PROBLEM REQUIREMENTS. Restate the data below word for word, keeping each line intact.

DATA EXCERPTS.
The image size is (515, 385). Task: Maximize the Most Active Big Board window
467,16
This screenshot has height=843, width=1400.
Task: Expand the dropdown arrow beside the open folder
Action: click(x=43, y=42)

WRITTEN ANSWER.
The image size is (515, 385). Task: Maximize the Most Active Big Board window
467,16
This screenshot has height=843, width=1400.
Task: Expand the dropdown arrow beside the open folder
Action: click(x=43, y=42)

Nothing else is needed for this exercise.